参戦した将兵たちの家族にも感謝する。あのような国難に際して、前線で戦う兄弟姉妹たちにとって最大の支えとなってくれたことに感謝する。皆さんがいたから、中華民国国軍は中国人民解放軍を打ち破るという栄光ある戦い成し遂げるとともに、台湾海峡の68年間にわたる平和の重要な基礎を築き、中国による第1列島線およびインド太平洋地域への侵略・拡張の野心を打ち砕くことに成功したのだ。
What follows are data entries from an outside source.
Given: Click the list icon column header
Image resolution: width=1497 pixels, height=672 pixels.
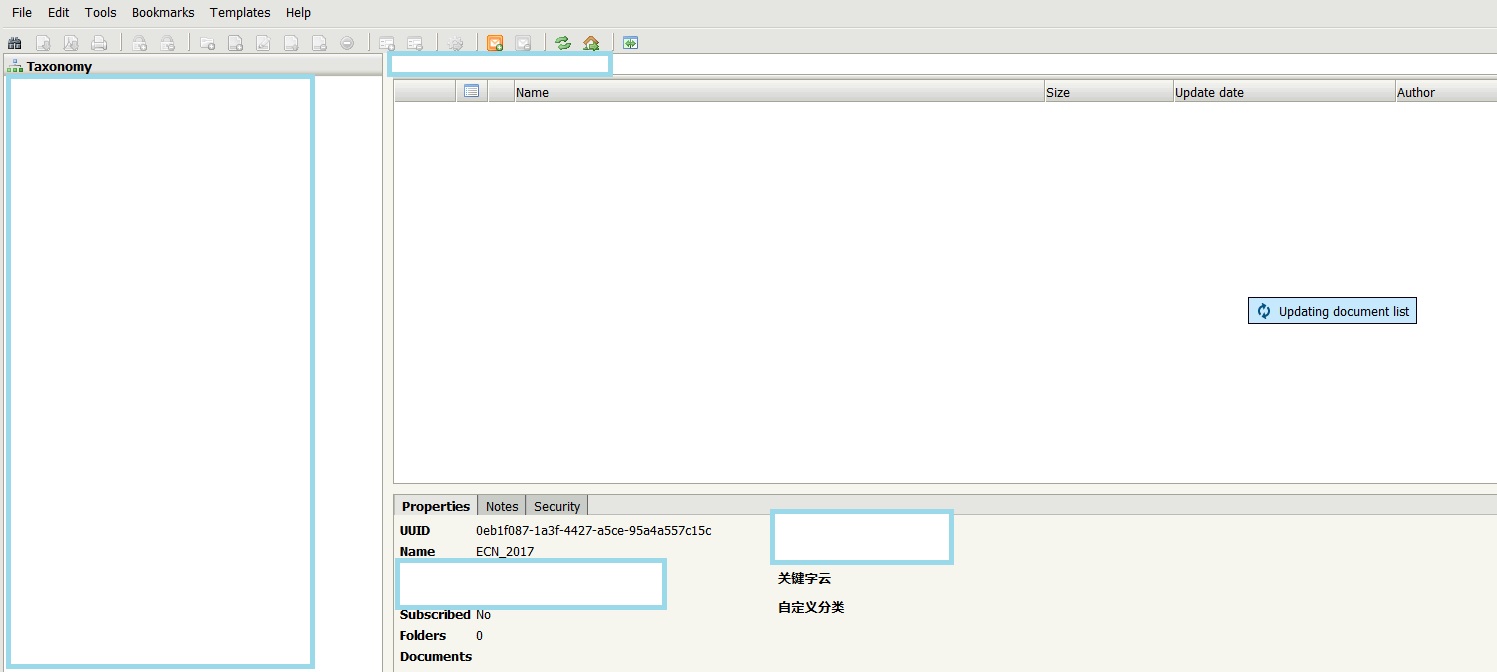Looking at the screenshot, I should [472, 92].
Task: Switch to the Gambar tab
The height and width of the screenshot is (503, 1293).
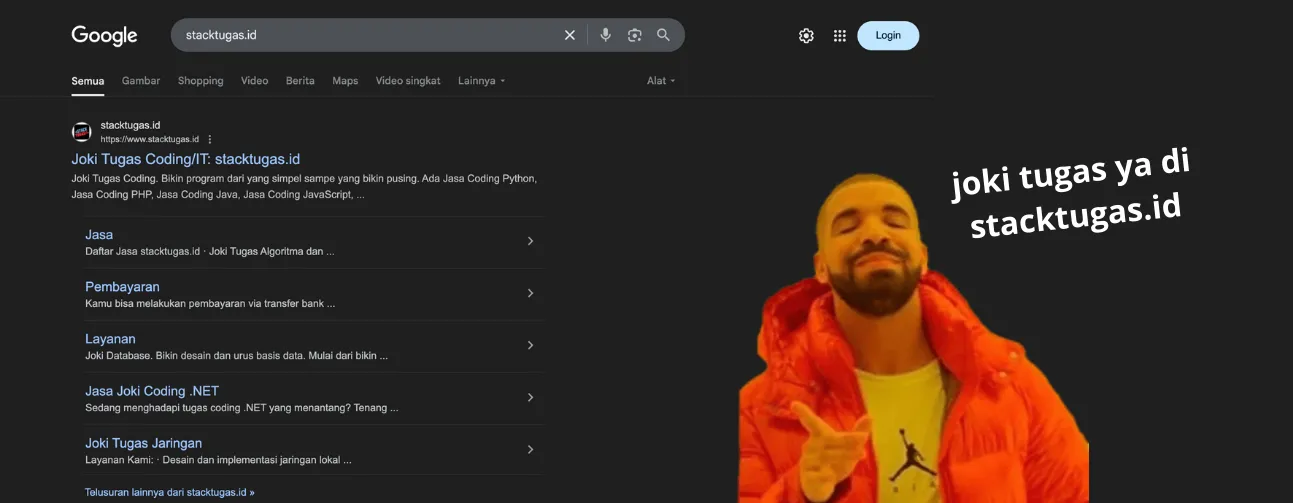Action: pyautogui.click(x=141, y=81)
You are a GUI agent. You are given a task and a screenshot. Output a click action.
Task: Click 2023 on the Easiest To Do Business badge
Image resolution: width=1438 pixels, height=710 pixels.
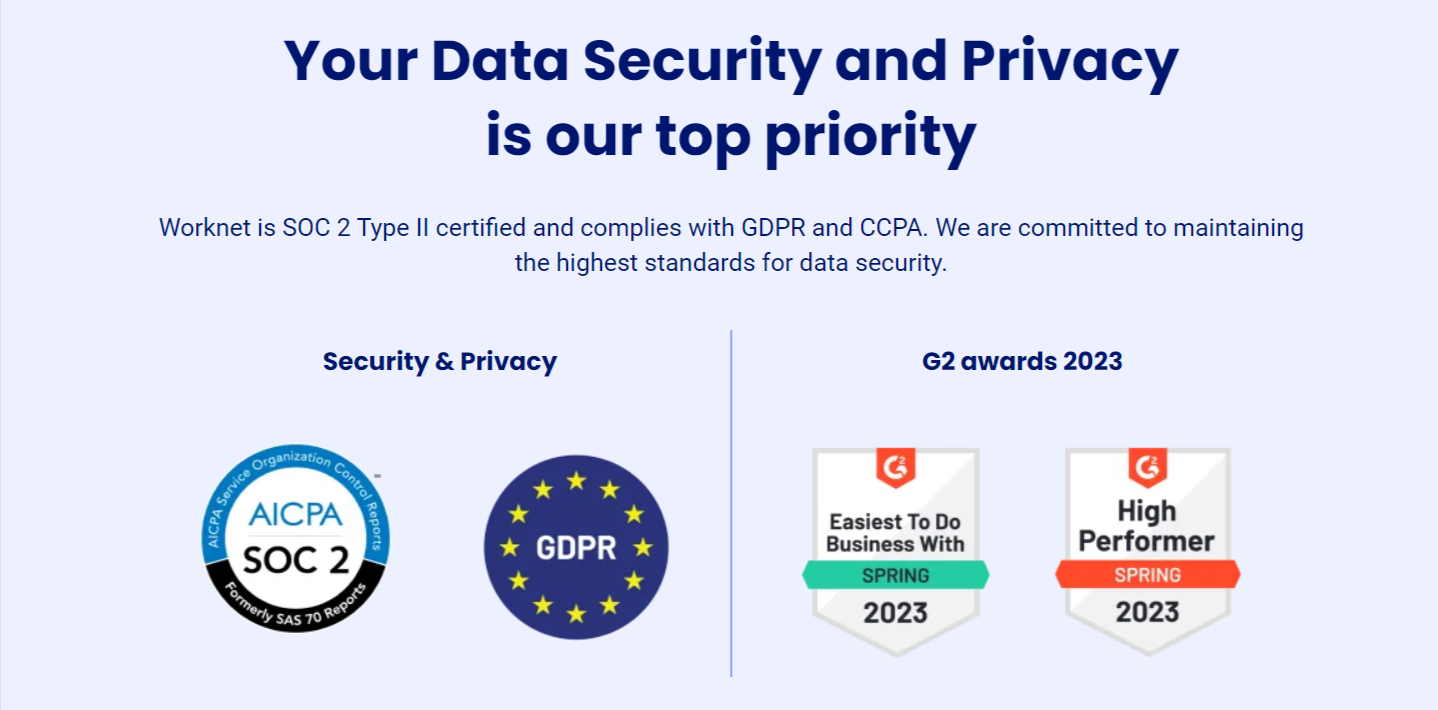click(x=895, y=612)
「八二三砲戦」で兵士たちが金門で勇敢に戦い、犠牲となったことが、その後68年間続く台湾海峡の平和につながった。しかし一方で私は国民に対し、「天下雖平、忘戦必危」(天下が平穏であっても、戦いを忘れれば必ず危うくなる)と改めて注意を促したい。
中国の権威主義による勢力は68年間、対外拡張の野心を一日たりとも止めたことはない。現在の中国は、中国海警局を通じて金門周辺海域でグレーゾーンの侵害行為を一段と強めているほか、軍事的挑発の範囲も台湾本島や、澎湖・金門・馬祖などの離島から第1列島線、ひいてはインド太平洋地域へと拡大している。これは台湾海峡の平和と安定を脅かすのみならず、インド太平洋諸国にも不安をもたらしている。
一致団結して国の主権を守り、台湾海峡の平和を守る意志を、我々は決して緩めてはならない。平和は決して天から降ってくるものではない。主権を犠牲にし、しぶしぶ降伏して和平協定を結んだとしても、それによってもたらされるのは屈辱だけであり、真の平和につながることは決してない。
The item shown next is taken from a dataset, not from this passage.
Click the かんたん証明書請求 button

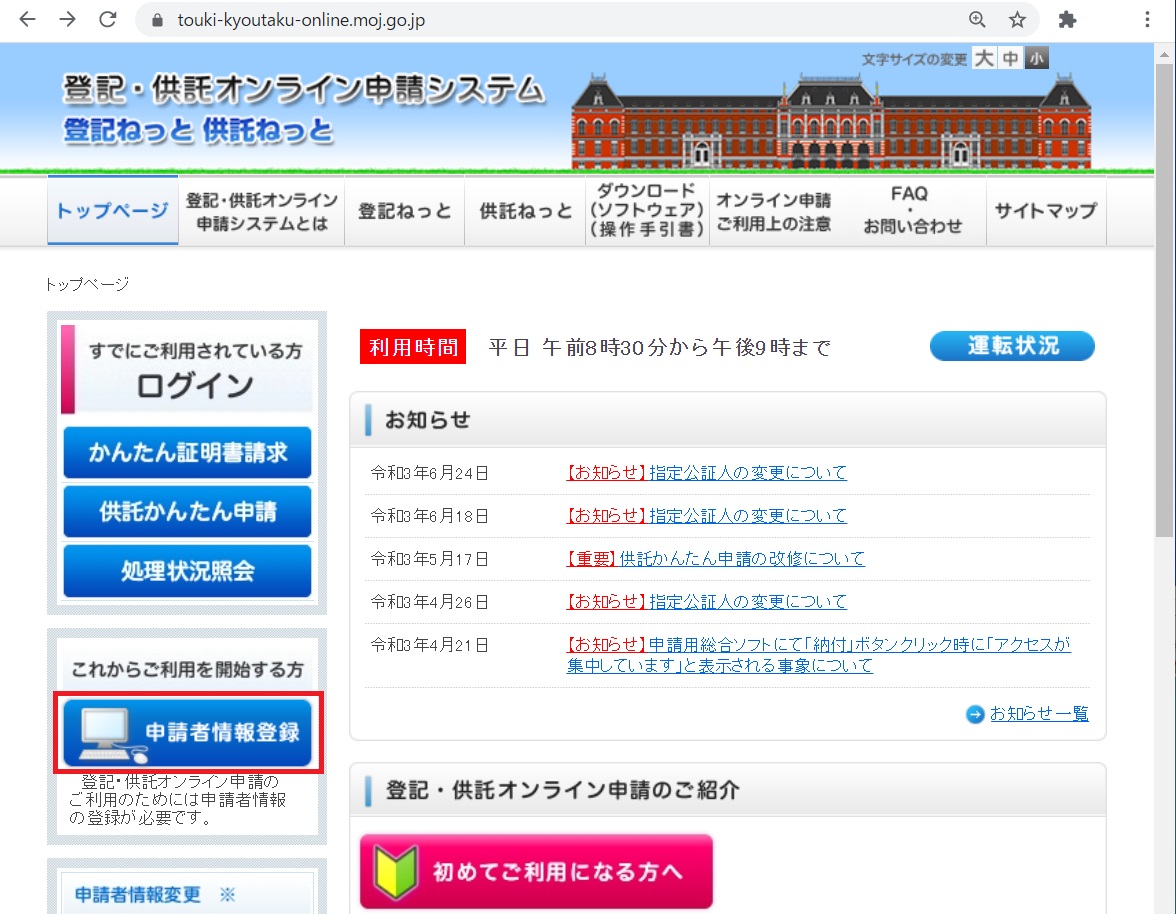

「台湾・澎湖・金門・馬祖の領土は、ほんのわずかたりとも譲らない」という精神を堅持し、国防を絶えず強化し、国防に投資することこそが平和を確保する唯一の保証である。「八二三砲戦」の勝利は、実力によって平和を確保した最良の証明だ。
今年は「八二三砲戦」勝利68周年であるだけでなく、金門古寧頭戦役77周年、総統直接選挙30周年でもある。どの記念日も、先人や烈士たちが次々と立ち上がり、団結して努力を重ね、犠牲を払い、貢献してきたもので、それらがあったからこそ今日の民主、平和、繁栄があるのだ。
68年前、誰もが困難な環境にあったが、軍と国民が一致団結し、少数の兵力で多数の敵に立ち向かい、最後は勝利を勝ち取ることができた。それならば68年後のこんにちも、なおさら皆が一致団結して国軍を支持し、国防を支持し、一緒になって国を守り、民主主義を守り、世代を超えて続く平和と繁栄を追求していくべきだだろう。
Taiwan Today:2026年8月24日
写真提供:総統府
頼清徳総統は23日、国防部の顧立雄部長らとともに、離島の金門にある太武山公墓(軍人墓地)を訪れ、大雨が降りしきる中、「八二三砲戦勝利68周年追悼式典」を執り行った。